Type: Package
Title: Convenient Functions for Exploratory Data Analysis
Version: 0.0.5
Description: A collection of convenient functions to facilitate common tasks in exploratory data analysis. Some common tasks include generating summary tables of variables, displaying tables as a 'flextable' or a 'kable' and showing distributions of variables using 'ggplot2'. Labels stating the source file with run time can be easily generated for annotation in tables and plots.
License: MIT + file LICENSE
Encoding: UTF-8
URL: https://soutomas.github.io/edar/, https://github.com/soutomas/edar/
BugReports: https://github.com/soutomas/edar/issues
RoxygenNote: 7.3.3
Imports: dplyr, flextable, grDevices, janitor, kableExtra, knitr, magrittr, patchwork, rlang, rstudioapi, scales, tidyr
Suggests: ggplot2, gt
Depends: R (≥ 4.2.0)
NeedsCompilation: no
Packaged: 2025-10-24 16:23:16 UTC; tomas
Author: Tomas Sou ORCID iD [aut, cre]
Maintainer: Tomas Sou <tomas.sou@carexer.com>
Repository: CRAN
Date/Publication: 2025-10-29 19:50:16 UTC

edar: Convenient Functions for Exploratory Data Analysis

Description

A collection of convenient functions to facilitate common tasks in exploratory data analysis. Some common tasks include generating summary tables of variables, displaying tables as a 'flextable' or a 'kable' and showing distributions of variables using 'ggplot2'. Labels stating the source file with run time can be easily generated for annotation in tables and plots.

Author(s)

Maintainer: Tomas Sou tomas.sou@carexer.com (ORCID)

See Also

Useful links:


Copy files and rename with date

Description

Copy files to destination and add date to file name with a tag as desired.

Usage

fc(fpath, des = "", tag = "-")

Arguments

fpath

⁠<chr>⁠ A vector of file paths of the source files to copy.

des

⁠<chr>⁠ Destination folder.

tag

⁠<chr>⁠ Tag to the filename.

Value

A logical vector indicating if the operation succeeded for each of the files.

Examples

## Not run: 
# Copy a file to home directory
tmp <- tempdir()
fc(c("f1.R","f2.R"),des=tmp)

## End(Not run)

flextable wrapper

Description

Sugar function for default flextable output.

Usage

ft(d, fnote = NULL, ttl = NULL, sig = 8, dig = 2, src = 0, omit = "")

Arguments

d

⁠<dfr>⁠ A data frame.

fnote

⁠<chr>⁠ Footnote.

ttl

⁠<chr>⁠ Title.

sig

⁠<int>⁠ Number of significant digits to compute.

dig

⁠<int>⁠ Number of decimal places to display.

src

⁠<int>⁠ Either 1 or 2 to add source label over 1 or 2 lines.

omit

⁠<chr>⁠ Text to omit from the source label.

Value

A flextable object.

Examples

mtcars |> head() |> ft()
mtcars |> head() |> ft(src=1)
mtcars |> head() |> ft("Footnote")
mtcars |> head() |> ft("Footnote",src=1)
mtcars |> head() |> ft(sig=2,dig=1)

flextable default

Description

Sugar function to set flextable defaults.

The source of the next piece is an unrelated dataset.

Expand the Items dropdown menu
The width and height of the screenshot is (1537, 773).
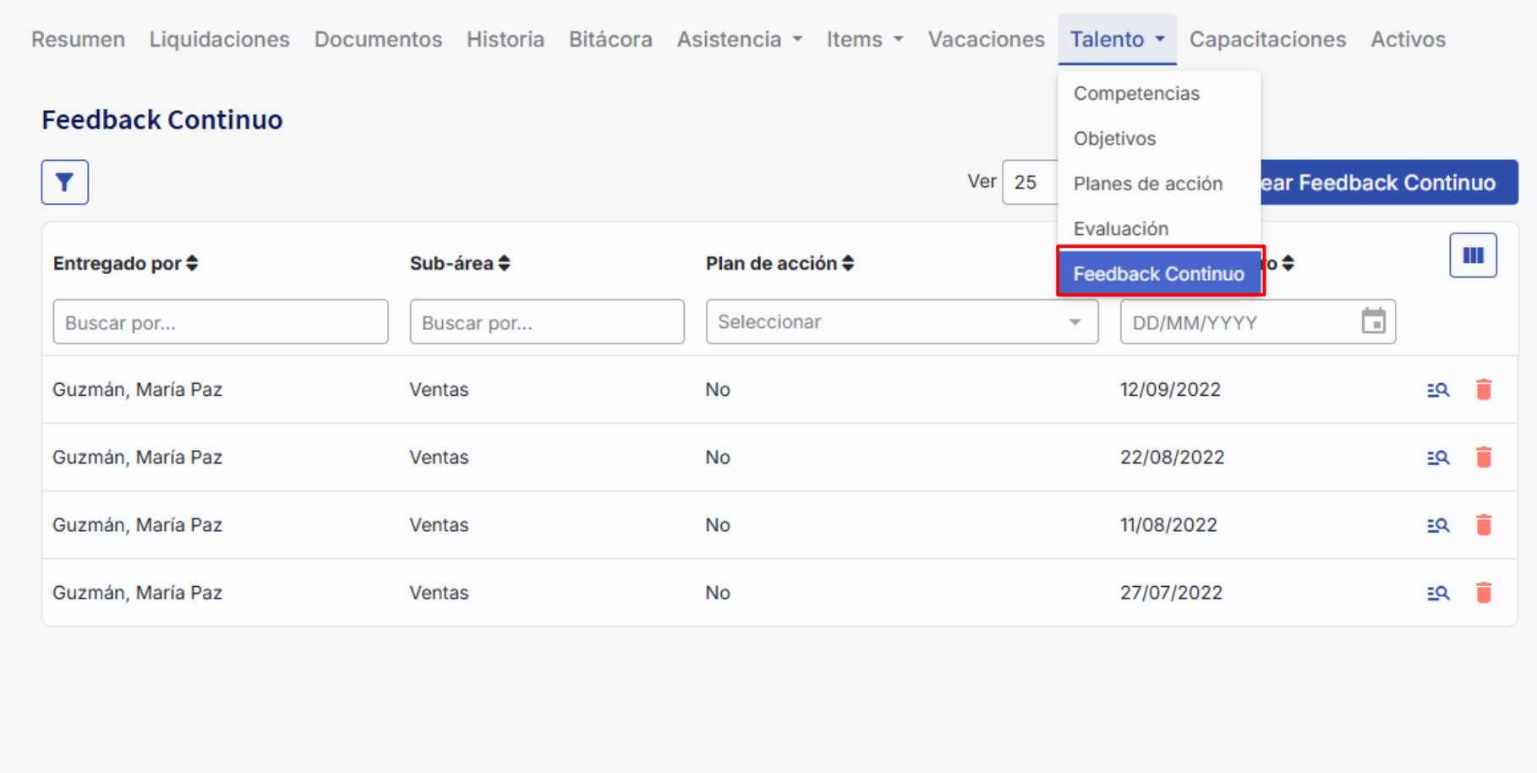pyautogui.click(x=864, y=40)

The arguments are passed to flextable::set_flextable_defaults().

Usage

ft_def(font = "Calibri Light", fsize = 10, pad = 3)

Arguments

font

⁠<chr>⁠ Font family - for font.family.

fsize

⁠<int>⁠ Font size (in point) - for font.size.

pad

⁠<int>⁠ Padding space around text - for padding.

Value

A list containing previous default values.

See Also

flextable::set_flextable_defaults().

Examples

## Not run: 
ft_def()

## End(Not run)

Box plot wrapper for discrete covariates

Description

Sugar function to generate box plots for a chosen variable by discrete covariates. Orientation will follow the axis of the discrete variables. Numeric variables will be dropped, except the chosen variable to plot.

Usage

ggcov_box(d, var, cats, ...)

Arguments

d

⁠<dfr>⁠ A data frame.

var

⁠<var>⁠ A variable to plot as unquoted name.

cats

⁠<var>⁠ Optional. A vector of selected discrete variables as unquoted names.

...

List of arguments to pass to ggplot2::geom_boxplot.

Value

A ggplot object of a box plot.

Examples

iris |> ggcov_box(Sepal.Length)
sleep |> ggcov_box(extra,group)
sleep |> ggcov_box(extra,"group") # character for `cats` will not break
d <- mtcars |> dplyr::mutate(cyl=factor(cyl),gear=factor(gear),vs=factor(vs))
d |> ggcov_box(mpg)
d |> ggcov_box(mpg,c("cyl","vs"))

Histogram wrapper for continuous covariates

Description

Sugar function to generate histograms for numeric variables in a dataset. Non-numeric variables will be dropped.

Usage

ggcov_hist(d, cols, bins = 30, ...)

Arguments

d

⁠<dfr>⁠ A data frame.

cols

⁠<var>⁠ Optional. A vector of selected columns as unquoted names.

bins

⁠<int>⁠ Number of bins.

...

Other arguments to pass to ggplot2::geom_histogram.

Value

A ggplot object with histograms of numeric variables.

Examples

iris |> ggcov_hist()
iris |> ggcov_hist(c(Sepal.Width,Sepal.Length))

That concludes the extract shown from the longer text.